I also spent “some” time to have this working for us and came up with setting up our KVM servers like listed below.
I can’t tell for sure if this is the best solution (performance wise), as I still think I end up with too many layers of network abstractions, but so far is going well…

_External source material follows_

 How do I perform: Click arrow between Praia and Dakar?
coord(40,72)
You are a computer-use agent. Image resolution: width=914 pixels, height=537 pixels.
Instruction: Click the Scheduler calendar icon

In your case, you should replace “bond0” by “eth0”, as we’re using LACP port aggregation for high-availability. (This is Ubuntu 16.04 LTS, by the way.)

/etc/network/interfaces:

auto eno2
iface eno2 inet manual
bond-master bond0

eno3 configuration

auto eno3
iface eno3 inet manual
bond-master bond0

bond0 configuration

It uses standard IEEE 802.3ad LACP bonding protocol

auto bond0
iface bond0 inet manual
bond-slaves eno2 eno3
bond-mode 4
bond-miimon 100
bond-lacp-rate fast
bond-downdelay 0
bond-updelay 0
bond-xmit_hash_policy 1

local interface for vlan 481

auto bond0.481
iface bond0.481 inet static
vlan-raw-device bond0

bridge for vlan 481

auto br481
iface br481 inet static
bridge_ports bond0.481
address xxx.yyy.zzz.ccc
network xxx.yyy.zzz.0
netmask 255.255.255.0
broadcast xxx.yyy.zzz.255
gateway xxx.yyy.zzz.254
dns-nameservers xxx.yyy.zzz.bbb
dns-search example.com
bridge_hello 2
bridge_maxage 12
bridge_stp off
bridge_fd 9

Bottom line, I created a tagged virtual interface on top of the physical interface and then associated the tagged virtual interface to the bridge.

Then, on OpenNebula, I created a 802.1q vNet where I set the bridge to “br481” and did not specify a physical device for it.